I always hoped the film would be "discovered" and find a wider audience.  I think, perhaps, the title put people off as it sounded like it'd be a cheesy sort of movie.  When the film was released on video I thought surely some keen-eyed reviewer looking for emerging talent would discover our little gem and champion it as "better than you'd expect with some good stuff."  Sadly, when the first (and at the time only) review of the film showed up in Premiere Magazine's video release section the whole review read simply: "American Yakuza: - Gesundheit."

That was it.  Entirely.  And thus was a year and a half of hard work by many people totally dismissed for a quick joke about the title on the part of a reviewer who, I suspect, never even watched the film.  Thanks, Premiere.

The film was very successful in its theatrical run in Japan and did strong business worldwide.  It was imitated by other companies trying to capture the same level of success in the market (see The Dangerous, made shortly after our film.  I heard firsthand that the producer actually had them looking at ours and saying, "This is what I want! Why can't you give me this!").  I know American Yakuza has its flaws, not everyone likes it, but for the resources we had no one can ever make me feel bad about it.  It was our first feature and we tried hard to make it stand out from a crowd of similar, bland, cheesy exploitation action films.  We had to deliver the action scenes, that was our job and I feel we did it well, but we also tried very hard to do it with more style than most, to make the characters interesting and to be as classy as circumstances would allow.  Those with an eye to appreciate up and coming talent (such as Viggo) should recognize that even at this low level, everyone made a strong effort to produce a good motion picture.

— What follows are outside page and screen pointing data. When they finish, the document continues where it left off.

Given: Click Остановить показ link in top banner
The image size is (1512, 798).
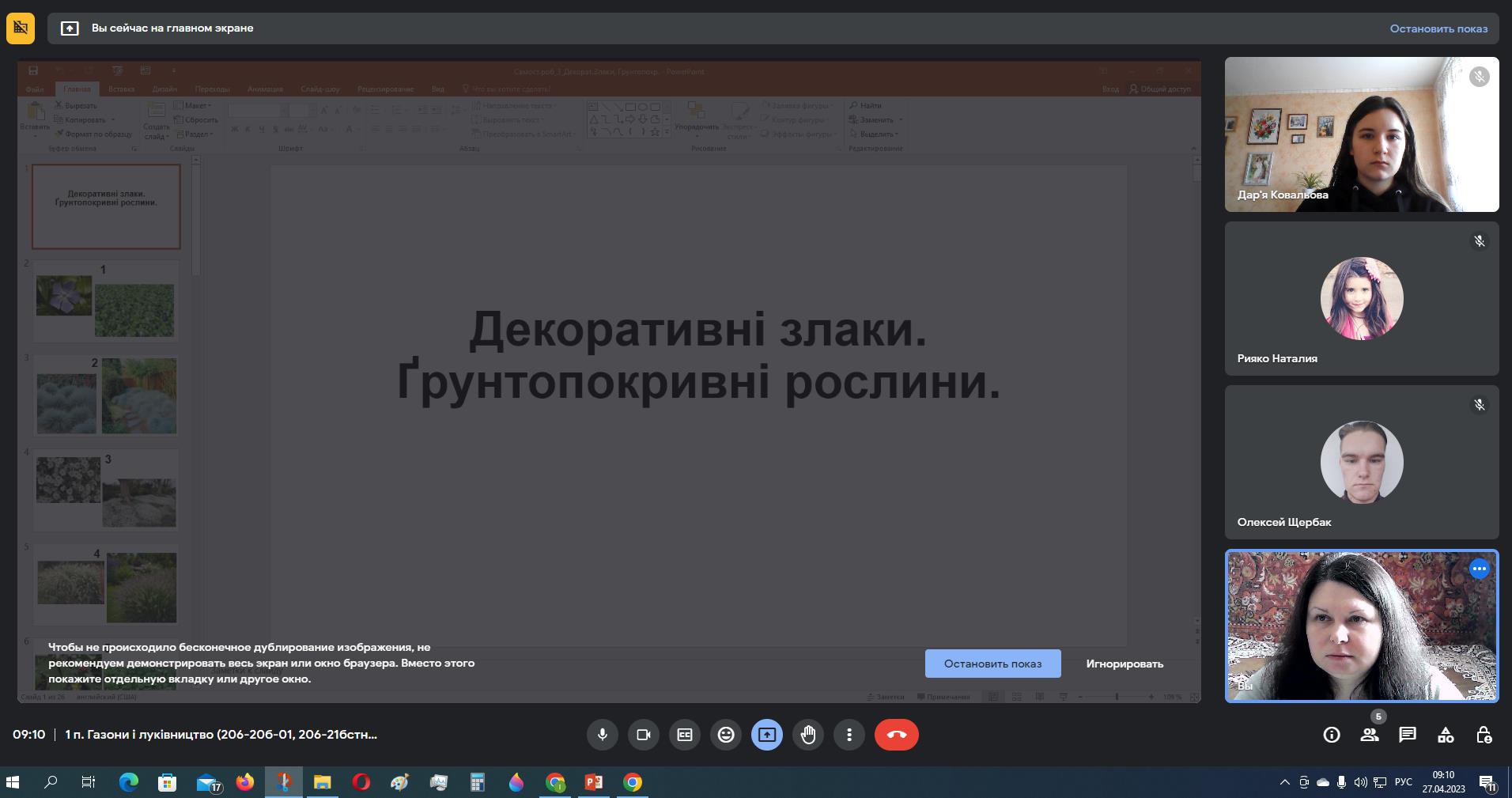Looking at the screenshot, I should [x=1438, y=28].
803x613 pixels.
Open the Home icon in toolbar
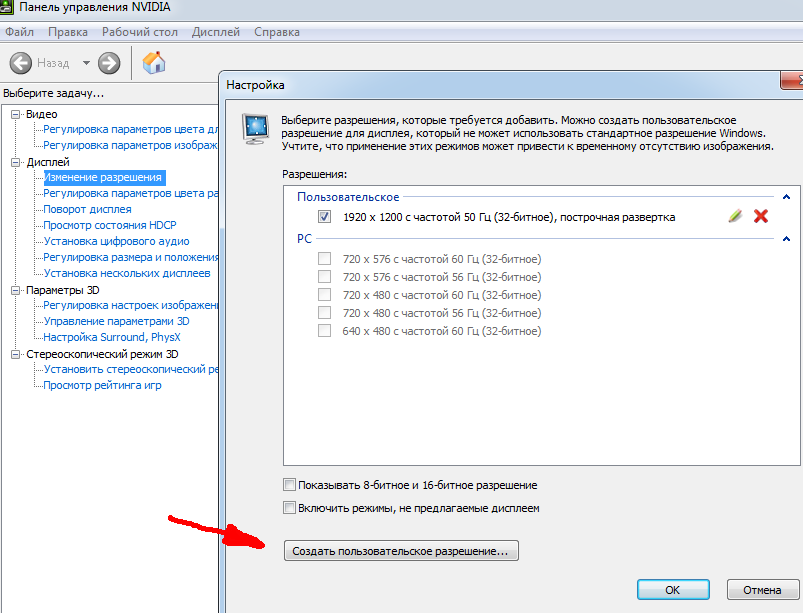coord(154,63)
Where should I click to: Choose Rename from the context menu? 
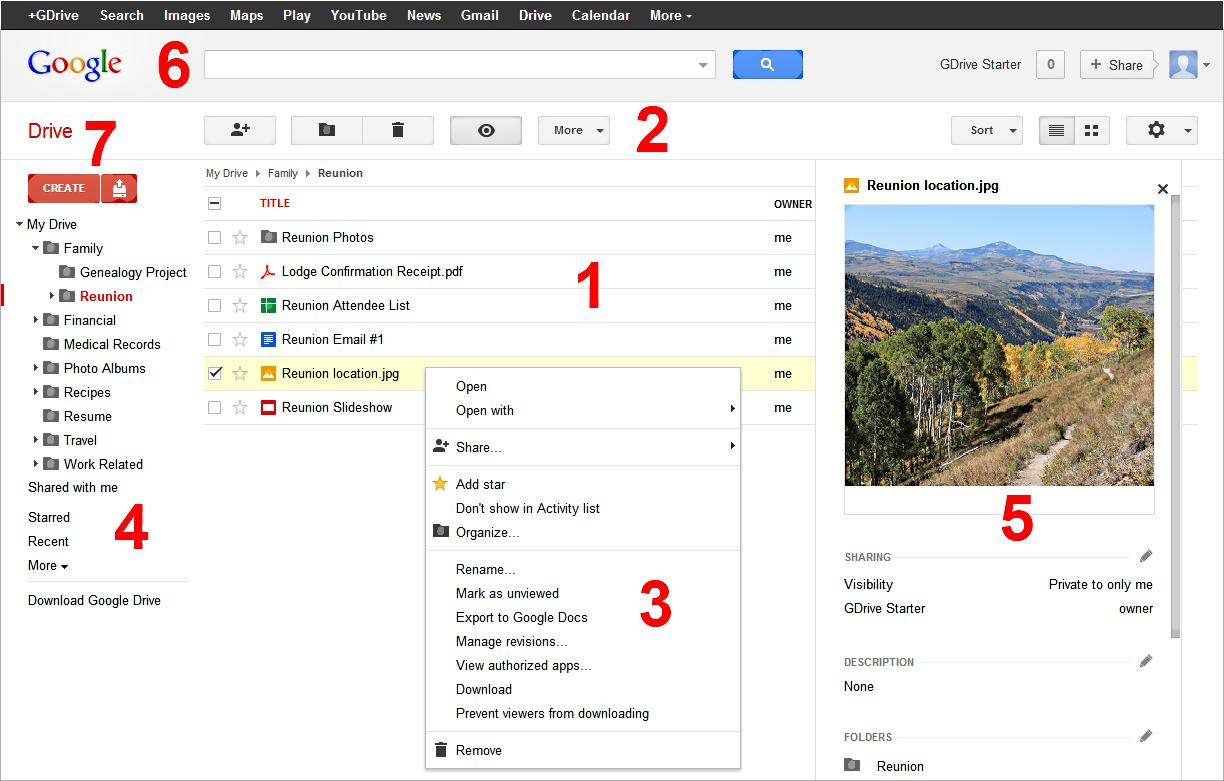486,569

Whatever the User Comments on IMDB I'm happy to have been a part of this one and to have had the pleasure of meeting and working with such a fine group of people.  I especially enjoyed working with our cast, particularly Viggo and Ryo, both of whom I hope to someday get a chance to work with again if the Fates should allow it.  I didn't need Lord of the Rings to know Viggo was a prince.